- [ENTRIES]
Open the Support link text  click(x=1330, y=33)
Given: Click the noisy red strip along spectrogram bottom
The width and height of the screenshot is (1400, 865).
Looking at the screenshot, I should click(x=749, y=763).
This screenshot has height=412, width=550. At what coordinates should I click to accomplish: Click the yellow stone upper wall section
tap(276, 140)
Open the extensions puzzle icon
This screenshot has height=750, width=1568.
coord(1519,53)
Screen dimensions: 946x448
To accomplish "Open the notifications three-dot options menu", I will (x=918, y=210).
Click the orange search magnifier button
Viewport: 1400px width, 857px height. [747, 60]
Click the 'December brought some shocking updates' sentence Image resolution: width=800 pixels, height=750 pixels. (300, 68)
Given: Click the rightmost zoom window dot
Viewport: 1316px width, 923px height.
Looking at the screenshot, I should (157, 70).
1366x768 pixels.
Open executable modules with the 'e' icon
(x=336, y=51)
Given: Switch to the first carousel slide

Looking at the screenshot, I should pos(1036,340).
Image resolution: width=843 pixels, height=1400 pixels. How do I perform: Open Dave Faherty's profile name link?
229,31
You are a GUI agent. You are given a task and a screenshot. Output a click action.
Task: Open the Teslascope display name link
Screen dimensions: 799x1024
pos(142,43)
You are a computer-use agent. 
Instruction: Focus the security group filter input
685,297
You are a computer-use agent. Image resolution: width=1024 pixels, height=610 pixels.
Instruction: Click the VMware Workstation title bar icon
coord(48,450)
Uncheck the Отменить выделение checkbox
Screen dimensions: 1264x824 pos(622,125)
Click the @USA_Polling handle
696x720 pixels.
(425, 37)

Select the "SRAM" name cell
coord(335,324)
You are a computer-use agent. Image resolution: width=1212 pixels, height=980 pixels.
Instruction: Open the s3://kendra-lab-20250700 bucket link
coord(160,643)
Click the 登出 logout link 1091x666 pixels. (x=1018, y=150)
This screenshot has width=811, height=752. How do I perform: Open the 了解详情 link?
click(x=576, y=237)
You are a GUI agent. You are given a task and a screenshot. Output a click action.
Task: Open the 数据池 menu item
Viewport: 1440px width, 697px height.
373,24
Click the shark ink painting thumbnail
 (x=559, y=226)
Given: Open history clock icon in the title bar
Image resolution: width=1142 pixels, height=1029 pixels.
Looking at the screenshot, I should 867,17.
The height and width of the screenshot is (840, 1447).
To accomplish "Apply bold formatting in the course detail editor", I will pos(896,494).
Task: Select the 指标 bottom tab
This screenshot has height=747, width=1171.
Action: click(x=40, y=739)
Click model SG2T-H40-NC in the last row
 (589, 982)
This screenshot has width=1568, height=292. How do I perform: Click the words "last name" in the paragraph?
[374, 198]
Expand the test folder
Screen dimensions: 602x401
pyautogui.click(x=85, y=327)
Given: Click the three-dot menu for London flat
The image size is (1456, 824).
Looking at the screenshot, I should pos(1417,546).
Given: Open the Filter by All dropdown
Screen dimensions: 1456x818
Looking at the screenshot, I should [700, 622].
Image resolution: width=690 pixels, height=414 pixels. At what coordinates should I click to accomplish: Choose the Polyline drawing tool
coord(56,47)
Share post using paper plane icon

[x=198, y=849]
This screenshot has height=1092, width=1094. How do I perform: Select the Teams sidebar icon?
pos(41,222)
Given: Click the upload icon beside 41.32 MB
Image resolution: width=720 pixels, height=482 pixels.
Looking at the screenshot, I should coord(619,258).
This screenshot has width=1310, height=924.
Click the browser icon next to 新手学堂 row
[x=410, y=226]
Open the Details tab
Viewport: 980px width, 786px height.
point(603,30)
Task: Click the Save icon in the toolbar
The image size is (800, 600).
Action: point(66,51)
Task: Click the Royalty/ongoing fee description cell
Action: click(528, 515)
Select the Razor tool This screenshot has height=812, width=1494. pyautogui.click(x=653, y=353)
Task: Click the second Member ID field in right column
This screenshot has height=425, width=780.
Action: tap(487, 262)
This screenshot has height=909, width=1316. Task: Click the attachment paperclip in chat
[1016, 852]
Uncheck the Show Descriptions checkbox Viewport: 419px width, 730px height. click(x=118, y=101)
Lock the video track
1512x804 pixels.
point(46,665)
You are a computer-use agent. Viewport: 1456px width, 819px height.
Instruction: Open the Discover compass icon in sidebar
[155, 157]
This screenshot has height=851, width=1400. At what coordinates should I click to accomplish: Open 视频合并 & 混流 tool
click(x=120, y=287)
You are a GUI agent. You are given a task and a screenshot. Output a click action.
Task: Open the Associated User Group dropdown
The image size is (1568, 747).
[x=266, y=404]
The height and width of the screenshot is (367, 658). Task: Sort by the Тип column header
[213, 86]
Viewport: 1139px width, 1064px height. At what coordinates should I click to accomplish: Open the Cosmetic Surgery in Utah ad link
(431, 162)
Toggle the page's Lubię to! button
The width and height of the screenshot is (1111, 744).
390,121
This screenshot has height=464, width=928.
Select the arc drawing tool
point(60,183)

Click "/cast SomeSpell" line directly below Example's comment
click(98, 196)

- [WHAT TO WORK ON] Count the lines in the material above that contain the string "title", matching case exactly, and reply with only the number.

- [ANSWER FOR THE TASK] 2